Document section

In re the Estate of Tanenblatt

OPINION OF THE COURT

C. Raymond Radigan, J.

In a proceeding brought pursuant to SCPA 2103 to recover part of the proceeds of a life insurance policy, the executrix moves for summary judgment against respondents, Sheila Tanenblatt, decedent’s former spouse and William Penn Life Insurance Company.

As part of their divorce settlement decedent and his former spouse, Sheila Tanenblatt, entered into a separation agreement under which he agreed to pay her $769.23 per week for a period of five years ending August 31, 1995 or until the death of either party, whichever event occurred earlier. As security for the payments, decedent agreed to take out and maintain a policy of insurance on his life, naming Sheila as beneficiary in the initial sum of $200,000, "such sum being subject to decrease to equal the amount of the remaining payments due Sheila.” The agreement specified decedent’s obligation to maintain the insurance policy shall terminate at the same time as his obligation to make weekly payments ceased.

Stored records
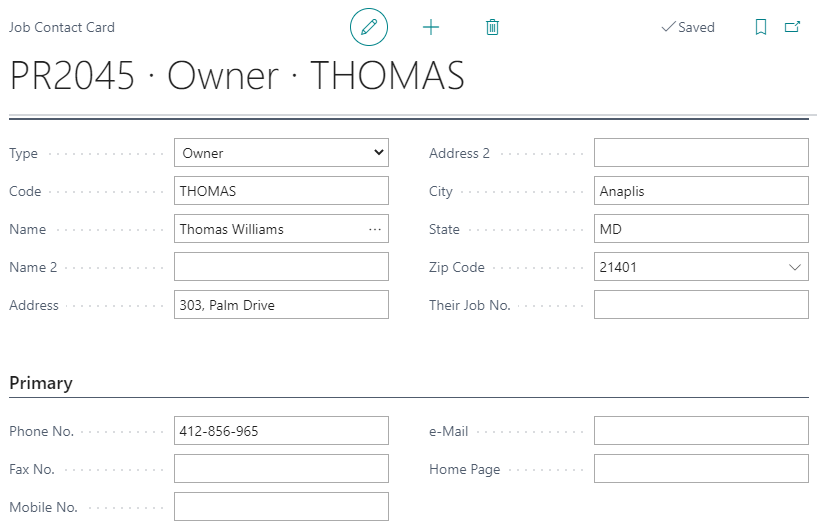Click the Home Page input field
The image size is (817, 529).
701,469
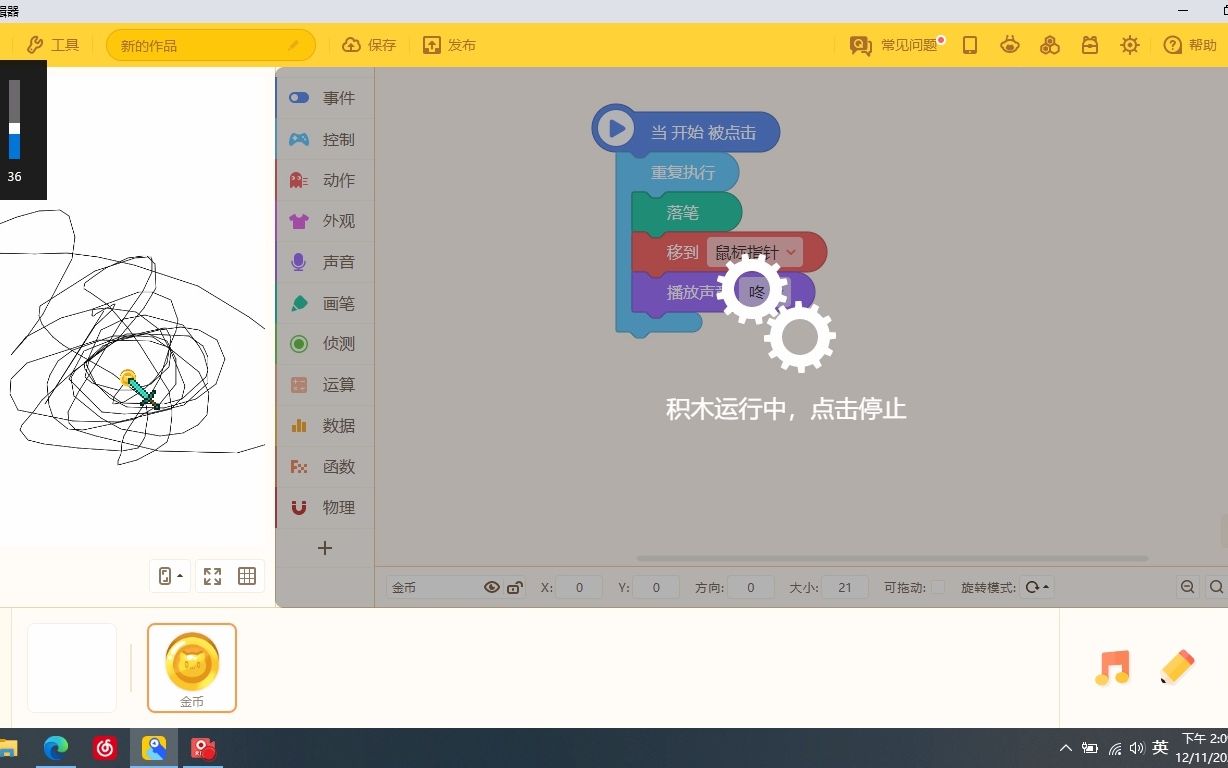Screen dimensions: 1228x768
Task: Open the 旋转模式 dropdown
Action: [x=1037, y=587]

Requests
• 1. List every person and company named in full in the court opinion on the Tanenblatt estate.
• 2. Continue the court opinion on the Tanenblatt estate from its last sentence.

Answers below
• 1.
C. Raymond Radigan
Sheila Tanenblatt
William Penn Life Insurance Company

• 2.
At the time of decedent’s death the balance owed his ex-wife for maintenance was $105,000. Decedent had not reduced the face amount of the policy to coincide with the amount due under the separation agreement and his former wife as the named beneficiary was paid the full policy proceeds of $201,885.67. Her refusal to return the excess over $105,000 gave rise to this proceeding.

The answer interposed by respondent states she is not obligated either by the terms of the separation agreement or the insurance contract to return any money to the estate. Her counsel argues that decedent having failed to reduce the face amount of the policy must be deemed to have intended the *492designated beneficiary to be entitled to the proceeds in accordance with section 3212 (b) (1) of the Insurance Law. The latter is an exemption statute insulating the proceeds of life insurance policies payable to a named beneficiary from the claims of creditors and others under specified circumstances. Is is not controlling under the factual circumstance present in this case.

As a rule, an insured has the right to designate the person who shall be the beneficiary under the insurance contract and such person is entitled to the insurance proceeds as a third-party beneficiary in accordance with the intention of the insured which is usually ascertained from the contract itself (2 Appleman, Insurance Law & Practice, § 771).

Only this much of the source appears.